• GOAL OF THE EXERCISE: A faithful transcription of all lines below is the expected answer.

• MATERIALS PROVIDED:
════════

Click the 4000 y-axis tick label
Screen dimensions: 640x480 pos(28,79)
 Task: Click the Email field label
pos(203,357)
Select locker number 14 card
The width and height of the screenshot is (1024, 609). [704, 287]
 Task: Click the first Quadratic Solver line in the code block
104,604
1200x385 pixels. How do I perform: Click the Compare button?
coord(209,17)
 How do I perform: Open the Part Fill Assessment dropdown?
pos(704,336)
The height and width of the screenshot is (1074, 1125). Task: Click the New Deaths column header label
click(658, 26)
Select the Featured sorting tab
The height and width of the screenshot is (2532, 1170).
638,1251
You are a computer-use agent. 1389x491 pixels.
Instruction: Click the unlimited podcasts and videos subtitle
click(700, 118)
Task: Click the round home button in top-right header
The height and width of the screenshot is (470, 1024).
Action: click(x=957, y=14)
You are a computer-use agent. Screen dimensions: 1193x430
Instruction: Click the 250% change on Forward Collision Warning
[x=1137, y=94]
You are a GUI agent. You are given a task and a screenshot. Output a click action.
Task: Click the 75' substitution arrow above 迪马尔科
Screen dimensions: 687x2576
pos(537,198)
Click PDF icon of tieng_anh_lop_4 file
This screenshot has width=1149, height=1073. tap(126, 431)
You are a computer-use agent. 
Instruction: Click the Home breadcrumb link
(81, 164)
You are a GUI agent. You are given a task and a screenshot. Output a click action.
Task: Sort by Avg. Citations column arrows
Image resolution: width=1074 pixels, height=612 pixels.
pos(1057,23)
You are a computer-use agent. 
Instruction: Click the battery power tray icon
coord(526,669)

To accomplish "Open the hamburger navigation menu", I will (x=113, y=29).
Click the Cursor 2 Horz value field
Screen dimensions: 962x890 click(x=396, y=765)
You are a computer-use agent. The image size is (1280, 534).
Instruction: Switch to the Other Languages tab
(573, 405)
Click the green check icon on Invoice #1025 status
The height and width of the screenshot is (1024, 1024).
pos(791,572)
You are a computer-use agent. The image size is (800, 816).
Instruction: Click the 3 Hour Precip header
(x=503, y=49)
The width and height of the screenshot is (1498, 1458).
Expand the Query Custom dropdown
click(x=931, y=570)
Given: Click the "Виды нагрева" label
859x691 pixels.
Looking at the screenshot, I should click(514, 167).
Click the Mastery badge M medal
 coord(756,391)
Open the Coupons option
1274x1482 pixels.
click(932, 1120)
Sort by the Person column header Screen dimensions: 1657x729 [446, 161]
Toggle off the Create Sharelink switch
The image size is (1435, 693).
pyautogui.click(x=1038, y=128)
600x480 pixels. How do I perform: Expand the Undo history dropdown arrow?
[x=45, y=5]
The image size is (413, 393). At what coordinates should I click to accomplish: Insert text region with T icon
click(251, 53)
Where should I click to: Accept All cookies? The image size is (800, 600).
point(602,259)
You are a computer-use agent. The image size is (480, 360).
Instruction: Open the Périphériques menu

════════

• THE COMPLETED TASK:
Click the 4000 y-axis tick label
Screen dimensions: 640x480 pos(28,79)
 Task: Click the Email field label
pos(203,357)
Select locker number 14 card
The width and height of the screenshot is (1024, 609). [704, 287]
 Task: Click the first Quadratic Solver line in the code block
104,604
1200x385 pixels. How do I perform: Click the Compare button?
coord(209,17)
 How do I perform: Open the Part Fill Assessment dropdown?
pos(704,336)
The height and width of the screenshot is (1074, 1125). Task: Click the New Deaths column header label
click(658, 26)
Select the Featured sorting tab
The height and width of the screenshot is (2532, 1170).
638,1251
You are a computer-use agent. 1389x491 pixels.
Instruction: Click the unlimited podcasts and videos subtitle
click(700, 118)
Task: Click the round home button in top-right header
The height and width of the screenshot is (470, 1024).
Action: click(x=957, y=14)
You are a computer-use agent. Screen dimensions: 1193x430
Instruction: Click the 250% change on Forward Collision Warning
[x=1137, y=94]
You are a GUI agent. You are given a task and a screenshot. Output a click action.
Task: Click the 75' substitution arrow above 迪马尔科
Screen dimensions: 687x2576
pos(537,198)
Click PDF icon of tieng_anh_lop_4 file
This screenshot has width=1149, height=1073. tap(126, 431)
You are a computer-use agent. 
Instruction: Click the Home breadcrumb link
(81, 164)
You are a GUI agent. You are given a task and a screenshot. Output a click action.
Task: Sort by Avg. Citations column arrows
Image resolution: width=1074 pixels, height=612 pixels.
pos(1057,23)
You are a computer-use agent. 
Instruction: Click the battery power tray icon
coord(526,669)

To accomplish "Open the hamburger navigation menu", I will (x=113, y=29).
Click the Cursor 2 Horz value field
Screen dimensions: 962x890 click(x=396, y=765)
You are a computer-use agent. The image size is (1280, 534).
Instruction: Switch to the Other Languages tab
(573, 405)
Click the green check icon on Invoice #1025 status
The height and width of the screenshot is (1024, 1024).
pos(791,572)
You are a computer-use agent. The image size is (800, 816).
Instruction: Click the 3 Hour Precip header
(x=503, y=49)
The width and height of the screenshot is (1498, 1458).
Expand the Query Custom dropdown
click(x=931, y=570)
Given: Click the "Виды нагрева" label
859x691 pixels.
Looking at the screenshot, I should click(514, 167).
Click the Mastery badge M medal
 coord(756,391)
Open the Coupons option
1274x1482 pixels.
click(932, 1120)
Sort by the Person column header Screen dimensions: 1657x729 [446, 161]
Toggle off the Create Sharelink switch
The image size is (1435, 693).
pyautogui.click(x=1038, y=128)
600x480 pixels. How do I perform: Expand the Undo history dropdown arrow?
[x=45, y=5]
The image size is (413, 393). At what coordinates should I click to accomplish: Insert text region with T icon
click(251, 53)
Where should I click to: Accept All cookies? The image size is (800, 600).
point(602,259)
You are a computer-use agent. The image size is (480, 360).
Instruction: Open the Périphériques menu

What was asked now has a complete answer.